10 January 2025

How Canada Fell Out of Love With Trudeau

Stephen Maher

Justin Trudeau had a special bond with Canadians, who had known him since he was born, on Christmas Day in 1971, as the son of Prime Minister Pierre Trudeau.

That bond helped him get his Dad’s old job. In his first federal election as Liberal leader in 2015, his Conservative opponents warned Canadians that he was a lightweight, a celebrity with nice hair but no relevant work experience. Yet Trudeau had grown up in public, and he brought a welcome dose of glamor to the humdrum world of Canadian politics. Voters liked him, felt they knew him, and decided to give him a chance, in the form of a majority government.

It was a remarkable triumph, unprecedented in Canadian politics. Trudeau—a former high school teacher with an unimpressive resume—managed to take his Liberal Party from third place in 2011, its worst showing in history, to first with a resounding mandate, an echo of the “Trudeaumania” that gripped the country when his father won government in 1968.

Justin’s election was a restoration of his father’s vision of Canada as a bilingual, multicultural northern social welfare state.
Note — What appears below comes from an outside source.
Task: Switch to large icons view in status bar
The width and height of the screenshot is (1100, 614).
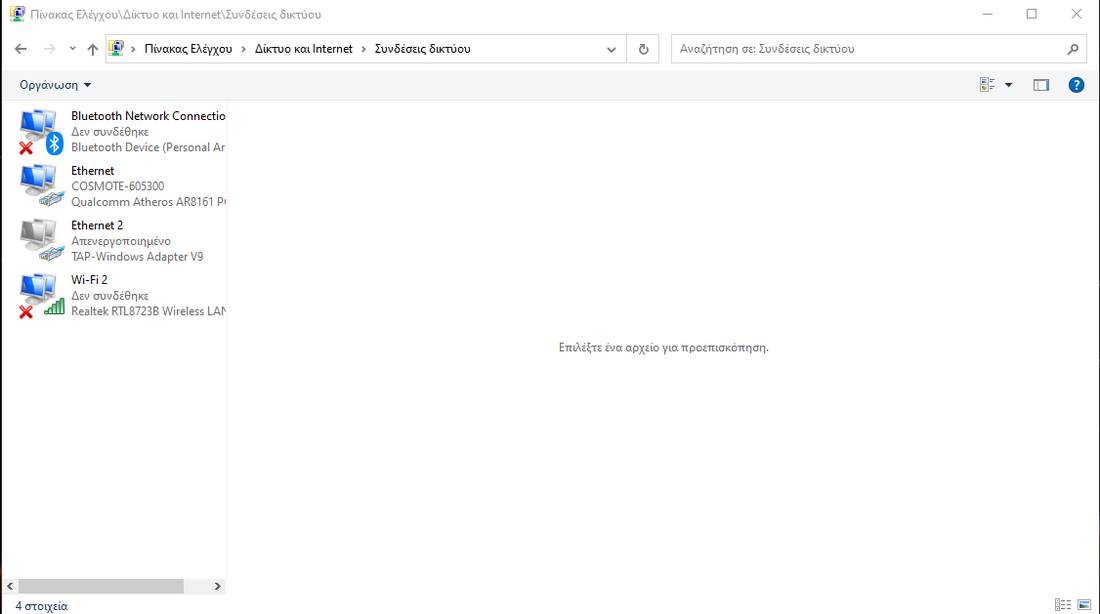Action: (x=1084, y=605)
But in the place of his father’s Jesuitical intellectual precision, he brought glamour, openness, and fun. Trudeau promised Canadians “sunny ways” after a decade of dour, business-oriented Conservative government, and successfully pursued an ambitious progressive agenda, winning two more elections. But after nine tumultuous years as Canada’s leader, he was forced to announce his resignation on Monday to avoid a revolt from Liberal Members of Parliament, who are facing certain defeat in an election that must be called by October.